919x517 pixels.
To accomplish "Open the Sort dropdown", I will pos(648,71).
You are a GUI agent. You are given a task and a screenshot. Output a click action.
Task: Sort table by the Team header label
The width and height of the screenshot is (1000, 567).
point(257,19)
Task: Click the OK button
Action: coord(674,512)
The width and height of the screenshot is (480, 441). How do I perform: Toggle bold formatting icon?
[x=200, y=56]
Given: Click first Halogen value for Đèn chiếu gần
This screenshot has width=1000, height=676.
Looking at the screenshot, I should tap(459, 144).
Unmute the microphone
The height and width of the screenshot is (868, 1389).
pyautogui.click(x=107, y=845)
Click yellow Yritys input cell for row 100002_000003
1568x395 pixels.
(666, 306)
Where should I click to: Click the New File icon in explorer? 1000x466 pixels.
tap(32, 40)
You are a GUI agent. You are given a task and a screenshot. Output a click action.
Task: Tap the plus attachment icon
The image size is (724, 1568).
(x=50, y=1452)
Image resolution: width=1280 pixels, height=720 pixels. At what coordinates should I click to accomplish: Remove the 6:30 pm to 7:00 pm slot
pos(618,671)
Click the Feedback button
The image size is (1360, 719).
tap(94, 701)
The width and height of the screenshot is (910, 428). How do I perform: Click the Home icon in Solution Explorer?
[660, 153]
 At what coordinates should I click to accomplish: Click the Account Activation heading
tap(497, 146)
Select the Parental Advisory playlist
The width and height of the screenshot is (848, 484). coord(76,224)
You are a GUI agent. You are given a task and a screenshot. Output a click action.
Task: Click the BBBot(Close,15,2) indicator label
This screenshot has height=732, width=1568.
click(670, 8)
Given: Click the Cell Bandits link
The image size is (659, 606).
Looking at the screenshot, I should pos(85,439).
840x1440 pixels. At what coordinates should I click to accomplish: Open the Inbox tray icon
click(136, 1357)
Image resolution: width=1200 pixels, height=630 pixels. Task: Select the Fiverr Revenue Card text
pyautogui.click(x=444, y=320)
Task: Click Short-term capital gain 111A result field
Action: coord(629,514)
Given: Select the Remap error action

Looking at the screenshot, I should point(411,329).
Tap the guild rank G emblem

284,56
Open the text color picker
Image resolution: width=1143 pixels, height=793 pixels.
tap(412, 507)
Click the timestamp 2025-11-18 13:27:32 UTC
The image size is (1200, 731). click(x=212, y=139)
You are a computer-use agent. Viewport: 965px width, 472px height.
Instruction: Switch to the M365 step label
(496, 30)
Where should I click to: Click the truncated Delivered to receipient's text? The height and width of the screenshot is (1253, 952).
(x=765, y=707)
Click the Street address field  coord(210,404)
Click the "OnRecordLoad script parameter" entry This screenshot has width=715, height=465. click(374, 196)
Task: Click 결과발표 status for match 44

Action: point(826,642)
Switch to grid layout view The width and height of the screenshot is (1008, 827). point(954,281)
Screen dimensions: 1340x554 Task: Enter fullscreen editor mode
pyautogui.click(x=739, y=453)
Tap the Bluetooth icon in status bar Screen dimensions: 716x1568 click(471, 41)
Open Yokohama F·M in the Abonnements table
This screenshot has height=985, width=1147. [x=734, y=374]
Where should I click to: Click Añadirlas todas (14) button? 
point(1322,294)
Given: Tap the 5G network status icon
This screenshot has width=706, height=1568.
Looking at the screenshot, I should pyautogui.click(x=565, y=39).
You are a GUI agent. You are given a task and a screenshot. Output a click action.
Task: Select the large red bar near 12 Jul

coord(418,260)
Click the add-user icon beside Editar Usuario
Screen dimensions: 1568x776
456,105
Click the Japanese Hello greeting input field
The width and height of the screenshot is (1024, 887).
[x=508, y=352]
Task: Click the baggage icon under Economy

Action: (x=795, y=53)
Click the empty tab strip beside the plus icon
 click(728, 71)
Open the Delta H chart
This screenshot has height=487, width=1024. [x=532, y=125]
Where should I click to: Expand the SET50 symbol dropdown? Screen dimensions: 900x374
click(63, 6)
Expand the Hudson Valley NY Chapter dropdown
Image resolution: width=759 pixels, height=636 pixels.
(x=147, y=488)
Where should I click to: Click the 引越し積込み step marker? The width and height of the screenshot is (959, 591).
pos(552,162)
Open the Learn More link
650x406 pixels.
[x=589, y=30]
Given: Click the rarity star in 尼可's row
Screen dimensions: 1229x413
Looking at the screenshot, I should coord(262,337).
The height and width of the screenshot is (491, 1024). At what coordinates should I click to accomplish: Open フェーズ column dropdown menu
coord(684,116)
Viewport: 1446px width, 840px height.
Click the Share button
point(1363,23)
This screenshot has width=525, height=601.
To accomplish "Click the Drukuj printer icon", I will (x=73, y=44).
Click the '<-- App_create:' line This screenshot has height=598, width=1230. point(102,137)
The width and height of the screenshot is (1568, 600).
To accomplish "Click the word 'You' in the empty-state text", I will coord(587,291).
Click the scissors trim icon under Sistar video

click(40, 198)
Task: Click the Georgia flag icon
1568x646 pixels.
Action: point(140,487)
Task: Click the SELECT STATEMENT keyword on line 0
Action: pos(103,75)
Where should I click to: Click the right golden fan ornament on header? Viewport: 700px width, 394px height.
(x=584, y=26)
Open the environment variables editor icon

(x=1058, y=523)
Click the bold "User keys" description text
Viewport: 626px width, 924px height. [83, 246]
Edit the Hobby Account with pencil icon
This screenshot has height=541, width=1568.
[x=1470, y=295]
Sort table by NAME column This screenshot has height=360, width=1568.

# Task description
What are the lines above that hold the string "Sort"? Copy them.

# Task solution
To accomplish "Open the Sort dropdown", I will pos(648,71).
Task: Sort table by the Team header label
Sort table by NAME column This screenshot has height=360, width=1568.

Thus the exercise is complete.